Yo había perdido el conocimiento: cuando lo recobré, tomé el camino del Manzanares para hacer mi última tentativa ante don Belial. Alguaciles me detuvieron y me condujeron a una casa desconocida en un barrio desconocido; muy pronto comprendí que era una prisión. Allí me encadenaron y me hicieron entrar en un oscuro calabozo. Oí cerca de mí un ruido de cadenas.
—¿Eres el joven Hervás? —me preguntó mi compañero de infortunio.
—Sí —le dije—. Soy Hervás, y reconozco por tu voz que eres Cristóbal Esparados.
¿Tienes noticias de Goránez? ¿Era inocente?

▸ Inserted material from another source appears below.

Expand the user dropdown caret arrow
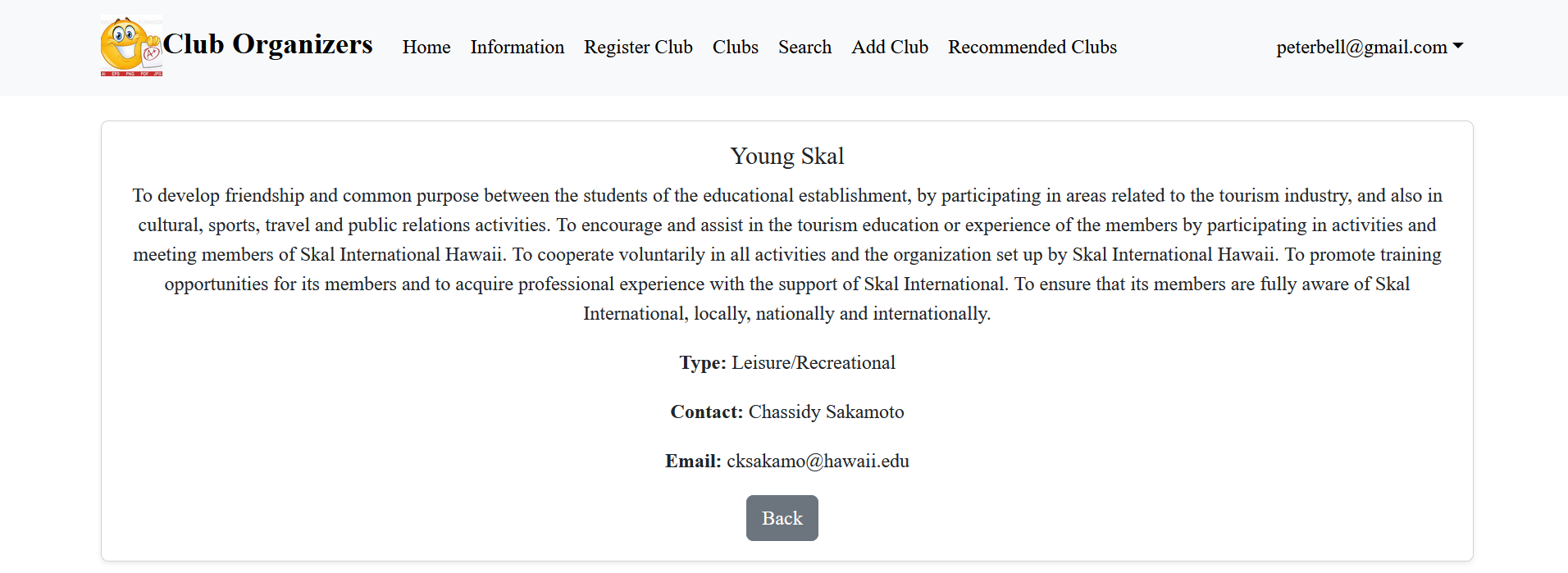 [1458, 47]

—Era inocente —dijo don Cristóbal—; pero su acusador urdió una trama con tanto arte que puso en sus manos su pérdida o su salvación. Le exigía tres mil pistolas: Goránez no pudo procurárselas y acaba de estrangularse en la prisión. A mí también me han permitido elegir entre pasar el resto de mis días en el castillo de Larroche, en la costa de África, o estrangularme. Elegí lo primero, y me propongo escapar desde que pueda y hacerme mahometano. A ti, amigo mío, te someterán a torturas para hacerte confesar muchas cosas de las cuales no tienes la menor idea, pero tu relación con la señora Santárez hace suponer que las conoces y que eres cómplice de su padre.

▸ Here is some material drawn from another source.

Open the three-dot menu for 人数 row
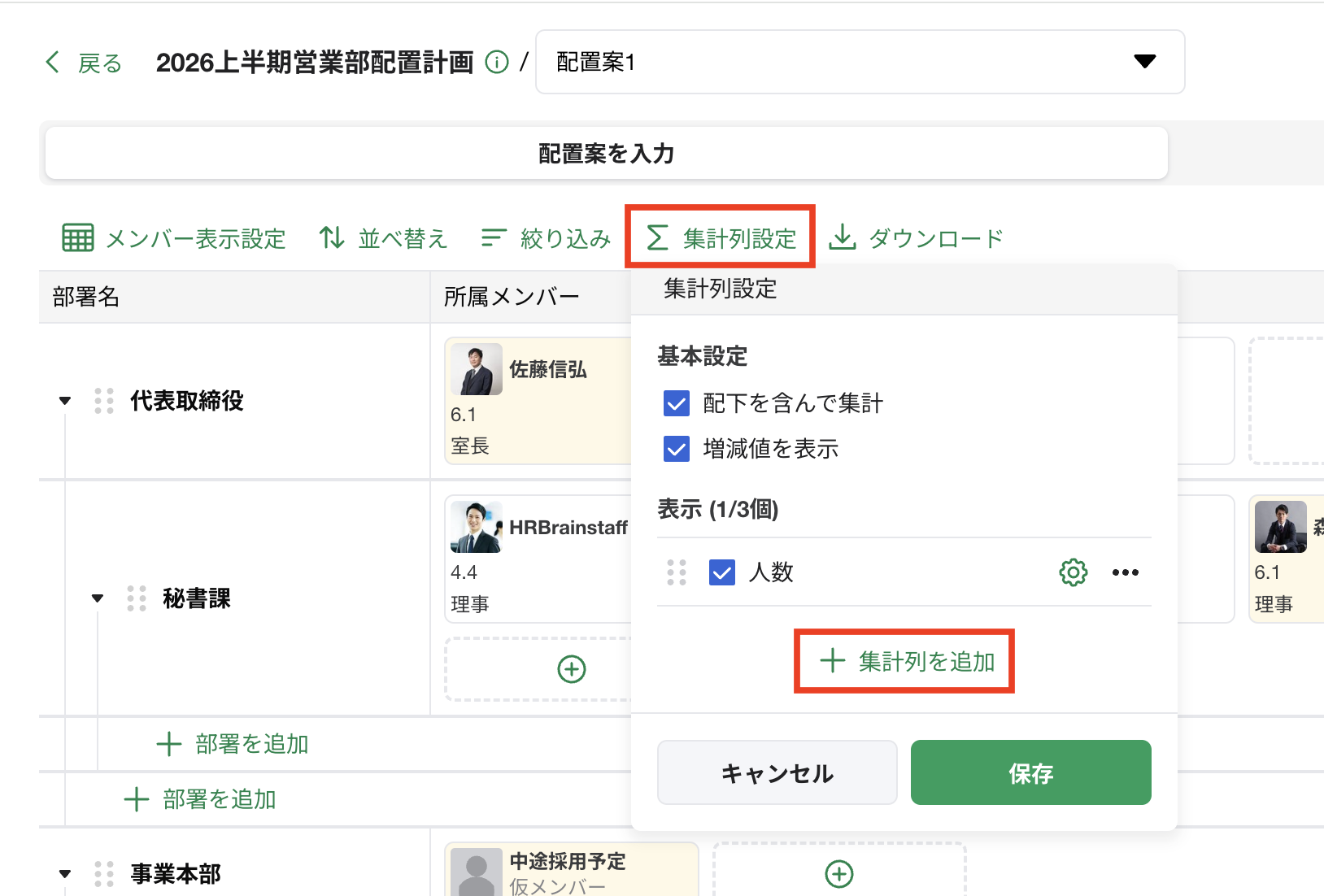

Representaos a un hombre cuyo cuerpo y alma estaban igualmente relajados por la voluptuosidad, y a quien amenazan los horrores de un suplicio cruelmente prolongado. Creí ya sentir los dolores de la tortura, y los cabellos se me erizaron; el estremecimiento del terror recorrió mis miembros; no obedecieron ya a mi voluntad, sino a súbitos impulsos convulsivos.

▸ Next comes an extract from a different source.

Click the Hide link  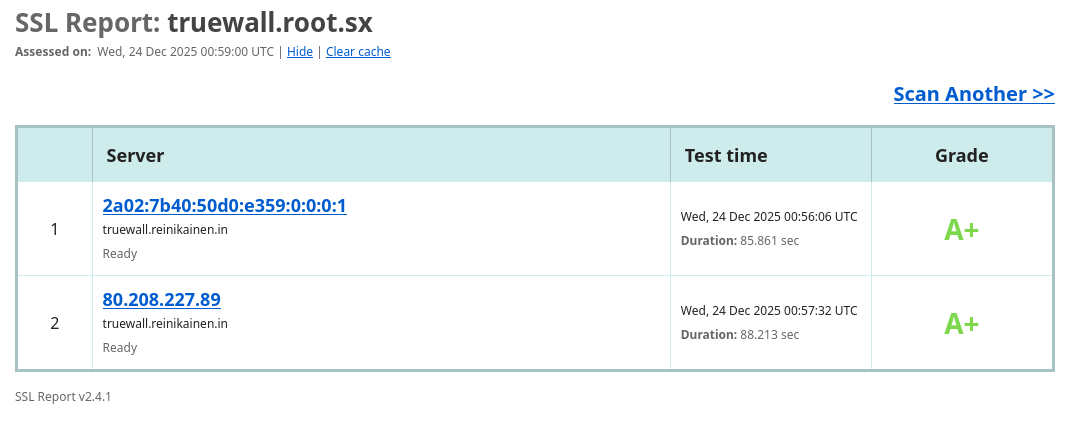click(x=300, y=52)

Un carcelero entró en el calabozo y vino a buscar a Espadaros. Éste, al irse, me arrojó un puñal; no tuve fuerzas de asirlo, y menos aún de apuñalarme. Mi desesperación era de tal naturaleza que la muerte misma no podía tranquilizarme.
—¡Oh Belial! —exclamé—. ¡Belial, bien sé quién eres, y sin embargo te invoco!
—Heme aquí —exclamó el espíritu inmundo—. Toma este puñal; haz correr tu sangre y con ella firma el papel que te presento.
—¡Angel de la guarda! —exclamé entonces—. ¿Me habéis abandonado por completo?
—Lo invocas demasiado tarde —exclamó Satán, rechinando los dientes y vomitando llamas.
Al mismo tiempo, imprimió su garra en mi frente. Sentí un dolor lacerante y me desvanecí, o mejor dicho caí en éxtasis. Una súbita luz iluminó la prisión; un querubín, de alas brillantes, me presentó un espejo y me dijo:
—Mira sobre tu frente el Thau invertido; es el signo de los réprobos, lo verás en otros pecadores y encaminarás a doce por la vía de la salvación, salvándote tú mismo. Ponte este hábito de peregrino y sígueme.
Me desperté, o creí despertarme, y en verdad no estaba preso, sino en el camino real que va a Galicia, y vestido de peregrino.
Poco después, un grupo de peregrinos pasó por allí. Iban a Santiago de Compostela: me uní a ellos, y recorrí todos los lugares santos de España. Quería pasar a Italia y visitar Loreto. Estaba en Asturias y tomé la ruta de Madrid. Al llegar a esta ciudad, fui al Prado y busqué la casa de la señora Santárez. No pude encontrarla, aunque reconocí todas las de la vecindad. Esa fascinación me probó que todavía estaba bajo el poder de Satán. No me atreví a llevar mi busca más allá.